Молчал холодильник. Молчала и диффенбахия, ВрИО ёлки в преддверии наступающего года ебливого грызуна, увешанная шариками.
- Что? – не ведая за собой греха, поинтересовался я, снимая сапоги.
- Ты, - трагически сообщила любимая женщина. – Ты… Меня не любишь! Ни хуя не любишь!
- С чего ты взяла?
- Да шляешься где-то! И пьяный!
- Но, Наточка… Человеку же помочь надо было!
- Чем помочь? До оргазма довести? Знаю тебя, кота помойного!
- Нет, ну, Наааааааат… - заканючил я… Там девчонке «мокруху» шьют, с нужным человеком познакомил…

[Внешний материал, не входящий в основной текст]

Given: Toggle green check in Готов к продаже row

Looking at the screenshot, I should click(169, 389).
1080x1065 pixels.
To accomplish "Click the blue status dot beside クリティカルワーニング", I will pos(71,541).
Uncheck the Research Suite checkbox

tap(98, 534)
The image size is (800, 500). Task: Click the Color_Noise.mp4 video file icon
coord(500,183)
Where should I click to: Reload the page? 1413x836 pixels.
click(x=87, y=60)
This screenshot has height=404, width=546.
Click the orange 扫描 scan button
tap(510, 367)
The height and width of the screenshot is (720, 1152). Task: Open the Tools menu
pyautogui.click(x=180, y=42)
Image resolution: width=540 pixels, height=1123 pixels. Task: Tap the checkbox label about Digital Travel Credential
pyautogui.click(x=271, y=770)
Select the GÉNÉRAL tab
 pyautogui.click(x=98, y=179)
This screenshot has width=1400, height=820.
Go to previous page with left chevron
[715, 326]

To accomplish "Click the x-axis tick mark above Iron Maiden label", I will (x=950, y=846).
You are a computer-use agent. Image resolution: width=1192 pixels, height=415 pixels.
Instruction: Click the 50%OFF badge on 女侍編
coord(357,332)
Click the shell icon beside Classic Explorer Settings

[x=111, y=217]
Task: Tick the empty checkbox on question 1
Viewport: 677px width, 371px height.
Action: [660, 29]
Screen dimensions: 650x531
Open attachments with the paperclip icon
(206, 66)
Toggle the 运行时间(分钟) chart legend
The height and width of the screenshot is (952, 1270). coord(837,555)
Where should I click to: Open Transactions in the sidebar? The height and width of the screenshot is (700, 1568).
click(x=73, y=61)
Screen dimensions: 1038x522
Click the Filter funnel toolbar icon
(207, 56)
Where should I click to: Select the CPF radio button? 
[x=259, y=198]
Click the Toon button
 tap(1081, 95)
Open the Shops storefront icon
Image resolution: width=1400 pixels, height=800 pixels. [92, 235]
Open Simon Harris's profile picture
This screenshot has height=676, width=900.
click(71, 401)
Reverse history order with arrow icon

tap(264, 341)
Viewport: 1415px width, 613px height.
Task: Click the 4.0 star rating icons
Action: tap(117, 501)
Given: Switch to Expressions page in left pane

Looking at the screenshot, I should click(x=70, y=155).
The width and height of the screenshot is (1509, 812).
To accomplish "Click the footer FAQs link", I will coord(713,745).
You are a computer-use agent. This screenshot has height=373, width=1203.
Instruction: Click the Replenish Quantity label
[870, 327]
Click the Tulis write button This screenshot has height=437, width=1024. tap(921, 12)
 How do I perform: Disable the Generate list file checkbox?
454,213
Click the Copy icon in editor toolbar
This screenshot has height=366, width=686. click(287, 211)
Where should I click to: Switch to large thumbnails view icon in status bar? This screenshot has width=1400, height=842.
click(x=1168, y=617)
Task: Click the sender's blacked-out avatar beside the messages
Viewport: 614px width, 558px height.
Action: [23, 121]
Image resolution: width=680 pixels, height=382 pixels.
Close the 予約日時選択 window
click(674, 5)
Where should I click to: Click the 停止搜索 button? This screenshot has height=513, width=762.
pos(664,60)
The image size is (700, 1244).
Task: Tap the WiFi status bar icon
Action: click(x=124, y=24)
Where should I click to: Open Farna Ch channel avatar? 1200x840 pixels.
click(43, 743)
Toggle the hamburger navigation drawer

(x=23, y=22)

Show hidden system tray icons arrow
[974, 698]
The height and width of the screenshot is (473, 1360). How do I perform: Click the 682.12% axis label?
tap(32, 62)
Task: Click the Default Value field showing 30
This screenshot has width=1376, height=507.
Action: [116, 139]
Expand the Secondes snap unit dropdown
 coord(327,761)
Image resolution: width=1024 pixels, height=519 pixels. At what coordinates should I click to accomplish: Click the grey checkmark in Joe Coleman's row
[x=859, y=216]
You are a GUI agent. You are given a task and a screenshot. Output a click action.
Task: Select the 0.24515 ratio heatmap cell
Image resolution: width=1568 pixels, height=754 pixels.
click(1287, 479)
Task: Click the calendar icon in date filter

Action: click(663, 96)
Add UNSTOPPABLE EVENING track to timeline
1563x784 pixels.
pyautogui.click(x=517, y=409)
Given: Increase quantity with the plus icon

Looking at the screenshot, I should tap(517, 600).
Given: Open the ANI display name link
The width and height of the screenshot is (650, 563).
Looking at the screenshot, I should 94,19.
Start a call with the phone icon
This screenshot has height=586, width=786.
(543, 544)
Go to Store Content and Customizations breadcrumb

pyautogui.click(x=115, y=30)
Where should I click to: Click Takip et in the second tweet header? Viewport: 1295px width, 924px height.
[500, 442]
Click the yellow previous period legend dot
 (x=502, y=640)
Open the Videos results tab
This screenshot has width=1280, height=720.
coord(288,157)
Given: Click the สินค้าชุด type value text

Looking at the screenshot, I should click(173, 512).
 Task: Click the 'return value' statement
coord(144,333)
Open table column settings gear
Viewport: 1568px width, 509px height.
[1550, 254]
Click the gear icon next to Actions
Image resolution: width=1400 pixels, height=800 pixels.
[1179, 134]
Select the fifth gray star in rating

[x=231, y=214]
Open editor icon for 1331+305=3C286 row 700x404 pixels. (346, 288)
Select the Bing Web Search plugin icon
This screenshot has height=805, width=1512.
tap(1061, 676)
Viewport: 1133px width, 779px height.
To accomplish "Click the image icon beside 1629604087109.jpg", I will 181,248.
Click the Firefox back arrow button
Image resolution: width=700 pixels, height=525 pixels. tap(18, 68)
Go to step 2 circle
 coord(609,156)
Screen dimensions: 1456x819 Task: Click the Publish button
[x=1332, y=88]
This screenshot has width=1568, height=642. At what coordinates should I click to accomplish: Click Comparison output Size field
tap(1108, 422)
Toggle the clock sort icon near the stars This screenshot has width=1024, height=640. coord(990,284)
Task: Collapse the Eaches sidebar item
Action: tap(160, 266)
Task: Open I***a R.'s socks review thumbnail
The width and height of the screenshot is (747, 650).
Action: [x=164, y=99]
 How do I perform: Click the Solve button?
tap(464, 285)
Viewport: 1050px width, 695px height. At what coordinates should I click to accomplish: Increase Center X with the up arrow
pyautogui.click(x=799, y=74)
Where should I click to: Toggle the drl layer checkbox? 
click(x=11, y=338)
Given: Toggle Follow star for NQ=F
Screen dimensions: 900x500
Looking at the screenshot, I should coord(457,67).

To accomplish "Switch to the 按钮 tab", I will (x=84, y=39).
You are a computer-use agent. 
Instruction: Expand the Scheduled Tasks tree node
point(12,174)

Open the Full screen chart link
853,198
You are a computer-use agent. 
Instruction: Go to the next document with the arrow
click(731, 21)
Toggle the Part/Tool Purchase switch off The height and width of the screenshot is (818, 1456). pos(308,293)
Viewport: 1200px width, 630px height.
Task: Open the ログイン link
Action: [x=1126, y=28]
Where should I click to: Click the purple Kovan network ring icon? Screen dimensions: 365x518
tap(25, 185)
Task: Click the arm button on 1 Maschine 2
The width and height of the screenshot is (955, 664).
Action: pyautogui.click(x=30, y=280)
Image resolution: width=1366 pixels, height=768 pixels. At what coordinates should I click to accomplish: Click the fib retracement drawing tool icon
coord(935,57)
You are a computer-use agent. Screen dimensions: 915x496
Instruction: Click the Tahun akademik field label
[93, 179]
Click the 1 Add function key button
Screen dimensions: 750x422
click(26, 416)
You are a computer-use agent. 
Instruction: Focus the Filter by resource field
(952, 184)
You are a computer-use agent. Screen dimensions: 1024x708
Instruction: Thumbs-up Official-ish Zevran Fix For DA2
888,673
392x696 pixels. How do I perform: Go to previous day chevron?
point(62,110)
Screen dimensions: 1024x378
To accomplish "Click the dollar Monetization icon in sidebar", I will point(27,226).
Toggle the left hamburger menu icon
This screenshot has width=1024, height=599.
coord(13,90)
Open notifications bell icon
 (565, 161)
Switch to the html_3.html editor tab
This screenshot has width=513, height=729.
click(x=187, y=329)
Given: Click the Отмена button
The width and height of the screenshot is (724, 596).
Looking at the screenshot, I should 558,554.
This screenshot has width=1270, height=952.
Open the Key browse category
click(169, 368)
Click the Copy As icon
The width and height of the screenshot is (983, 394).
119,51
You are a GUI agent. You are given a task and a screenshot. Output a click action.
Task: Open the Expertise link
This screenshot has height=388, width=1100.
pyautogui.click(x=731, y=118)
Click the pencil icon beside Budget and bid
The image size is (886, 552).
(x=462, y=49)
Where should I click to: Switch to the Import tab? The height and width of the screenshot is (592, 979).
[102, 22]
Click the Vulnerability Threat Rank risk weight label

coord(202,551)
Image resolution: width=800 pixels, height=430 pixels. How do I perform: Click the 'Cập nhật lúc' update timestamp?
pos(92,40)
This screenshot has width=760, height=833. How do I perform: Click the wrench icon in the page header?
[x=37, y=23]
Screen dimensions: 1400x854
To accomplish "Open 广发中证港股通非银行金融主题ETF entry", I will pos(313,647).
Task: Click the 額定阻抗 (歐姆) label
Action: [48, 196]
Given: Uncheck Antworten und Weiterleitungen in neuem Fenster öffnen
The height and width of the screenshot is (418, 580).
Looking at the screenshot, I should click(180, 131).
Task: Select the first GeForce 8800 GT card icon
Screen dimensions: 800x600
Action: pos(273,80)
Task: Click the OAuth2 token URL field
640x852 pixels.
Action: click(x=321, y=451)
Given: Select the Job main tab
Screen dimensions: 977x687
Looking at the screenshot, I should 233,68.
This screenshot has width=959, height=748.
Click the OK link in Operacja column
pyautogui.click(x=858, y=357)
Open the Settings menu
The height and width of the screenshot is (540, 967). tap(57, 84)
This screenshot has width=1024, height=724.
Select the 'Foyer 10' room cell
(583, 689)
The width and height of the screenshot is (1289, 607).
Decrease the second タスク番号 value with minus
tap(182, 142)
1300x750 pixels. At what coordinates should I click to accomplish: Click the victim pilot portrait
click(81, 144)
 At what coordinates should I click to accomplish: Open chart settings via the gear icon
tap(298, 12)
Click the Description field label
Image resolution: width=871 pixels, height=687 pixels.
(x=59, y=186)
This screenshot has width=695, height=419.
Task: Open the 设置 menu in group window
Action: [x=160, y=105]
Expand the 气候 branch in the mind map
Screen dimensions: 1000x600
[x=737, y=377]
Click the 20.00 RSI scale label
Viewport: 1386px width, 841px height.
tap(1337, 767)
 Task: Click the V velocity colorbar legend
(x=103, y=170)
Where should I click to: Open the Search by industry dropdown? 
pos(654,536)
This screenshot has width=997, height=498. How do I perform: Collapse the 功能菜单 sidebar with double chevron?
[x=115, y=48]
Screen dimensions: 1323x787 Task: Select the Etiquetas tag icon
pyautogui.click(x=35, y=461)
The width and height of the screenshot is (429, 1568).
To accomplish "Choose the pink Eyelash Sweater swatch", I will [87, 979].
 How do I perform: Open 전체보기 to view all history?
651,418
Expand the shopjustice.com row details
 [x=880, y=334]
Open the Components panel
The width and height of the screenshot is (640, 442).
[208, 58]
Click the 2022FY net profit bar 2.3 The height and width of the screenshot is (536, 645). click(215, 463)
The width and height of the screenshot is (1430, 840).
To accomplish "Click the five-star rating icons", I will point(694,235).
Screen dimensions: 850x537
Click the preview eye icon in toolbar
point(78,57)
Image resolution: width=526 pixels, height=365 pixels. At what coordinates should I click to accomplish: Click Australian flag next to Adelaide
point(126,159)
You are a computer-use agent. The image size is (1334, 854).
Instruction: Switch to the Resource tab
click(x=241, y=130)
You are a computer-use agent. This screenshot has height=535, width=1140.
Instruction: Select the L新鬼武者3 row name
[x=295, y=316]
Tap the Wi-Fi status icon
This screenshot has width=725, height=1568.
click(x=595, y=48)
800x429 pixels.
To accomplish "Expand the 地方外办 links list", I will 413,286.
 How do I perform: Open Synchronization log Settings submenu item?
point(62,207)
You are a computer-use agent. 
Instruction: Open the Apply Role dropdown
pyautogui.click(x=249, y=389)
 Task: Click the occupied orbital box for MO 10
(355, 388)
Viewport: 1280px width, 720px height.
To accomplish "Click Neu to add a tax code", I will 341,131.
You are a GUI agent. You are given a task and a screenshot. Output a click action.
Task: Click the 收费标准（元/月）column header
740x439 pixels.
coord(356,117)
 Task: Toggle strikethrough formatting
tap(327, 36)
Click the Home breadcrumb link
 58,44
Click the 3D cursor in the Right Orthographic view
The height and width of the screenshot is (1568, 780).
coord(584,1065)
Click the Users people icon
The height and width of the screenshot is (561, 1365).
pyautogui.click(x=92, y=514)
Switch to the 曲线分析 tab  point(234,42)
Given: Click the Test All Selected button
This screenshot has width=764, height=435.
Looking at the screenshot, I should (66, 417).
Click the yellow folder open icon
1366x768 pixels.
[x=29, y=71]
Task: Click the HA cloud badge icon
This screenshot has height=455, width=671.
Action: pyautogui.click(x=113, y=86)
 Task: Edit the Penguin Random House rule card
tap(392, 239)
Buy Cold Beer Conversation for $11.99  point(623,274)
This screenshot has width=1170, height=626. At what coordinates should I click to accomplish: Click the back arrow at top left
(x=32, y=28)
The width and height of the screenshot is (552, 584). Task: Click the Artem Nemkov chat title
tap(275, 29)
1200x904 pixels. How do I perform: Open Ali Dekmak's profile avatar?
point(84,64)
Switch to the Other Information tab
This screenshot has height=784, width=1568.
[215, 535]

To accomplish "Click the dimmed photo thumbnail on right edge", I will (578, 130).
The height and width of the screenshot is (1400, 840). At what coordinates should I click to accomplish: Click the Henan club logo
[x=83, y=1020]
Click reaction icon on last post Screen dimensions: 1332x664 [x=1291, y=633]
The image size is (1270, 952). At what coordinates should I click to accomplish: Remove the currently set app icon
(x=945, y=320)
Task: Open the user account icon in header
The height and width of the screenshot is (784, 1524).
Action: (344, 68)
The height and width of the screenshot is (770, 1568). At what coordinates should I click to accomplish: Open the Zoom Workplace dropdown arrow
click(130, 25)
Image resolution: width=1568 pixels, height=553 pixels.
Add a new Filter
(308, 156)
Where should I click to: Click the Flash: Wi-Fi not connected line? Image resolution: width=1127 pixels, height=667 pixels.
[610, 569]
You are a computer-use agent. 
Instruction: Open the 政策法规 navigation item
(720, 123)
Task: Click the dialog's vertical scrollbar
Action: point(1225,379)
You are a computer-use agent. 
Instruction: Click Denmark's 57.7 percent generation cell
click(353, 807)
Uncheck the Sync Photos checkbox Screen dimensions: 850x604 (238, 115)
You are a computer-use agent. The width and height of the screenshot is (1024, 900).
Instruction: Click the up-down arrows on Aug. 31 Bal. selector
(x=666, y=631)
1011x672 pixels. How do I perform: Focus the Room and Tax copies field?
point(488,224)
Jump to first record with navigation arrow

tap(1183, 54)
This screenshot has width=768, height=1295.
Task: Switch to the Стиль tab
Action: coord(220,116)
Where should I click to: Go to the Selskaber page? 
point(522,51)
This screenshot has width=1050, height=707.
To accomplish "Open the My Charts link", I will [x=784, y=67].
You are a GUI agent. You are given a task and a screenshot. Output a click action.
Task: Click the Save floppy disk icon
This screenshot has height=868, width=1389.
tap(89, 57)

- Пиздишь! Да пошёл ты! Удавила бы! - гроза громыхнула, Ната всхлипнула и скрылась в комнате. Я вздохнул, и стал разбирать диван на кухне. С сегодня еблей явно не обломится… Ната явно припомнила мне и китаянку, которую ебёт главный герой одного из моих рассказов, и укус на шее от зубов одной леди…
* * *
… Прошло пару недель.
- Майор, - заявила Ната, когда я пришёл с магазина (сумки не висели разве что на хую). – Тебе звонила какая-то Катя, просила передать: «Два года. Условно». Что бы это значило, а?
- Ничего, - суховато буркнул я.
* * *
… Время отбоя. Я по-прежнему, согласно меткому выражению одного моего знакомого, «лишён пизды и кухни».
Закончив возню с дочей и укачав её, снова разобрал свой диванчик на этой самой кухне, и приготовился уйти в астрал, когда в шею мне ткнулся холодный нос, в спину – сиськи (третьего размера), а хуй схватила почему-то тёплая ладошка. Хуй охуел от такого обращения, но держался молодцом, и исправно стал прибавлять в габаритах
- Майор, - раздался сзади Натин голос. – Бедный мой, бедный… Всё свою бывшую работу забыть не можешь.. А я уже привыкла, что ты во сне в кого-то палишь, материшься… И привыкла будить тебя, когда начинаешь кричать, и пот вытирать полотенцем… Я люблю тебя!
- Я тоже тебя люблю! – я повернулся, без особых изысков возлёг на любимое тело, хуй быстро сориентировался в обстановке, проник, куда требуется, и я стал активно совершать возвратно-поступательные движения, что явно пришлось бы по душе символу наступившего нового года.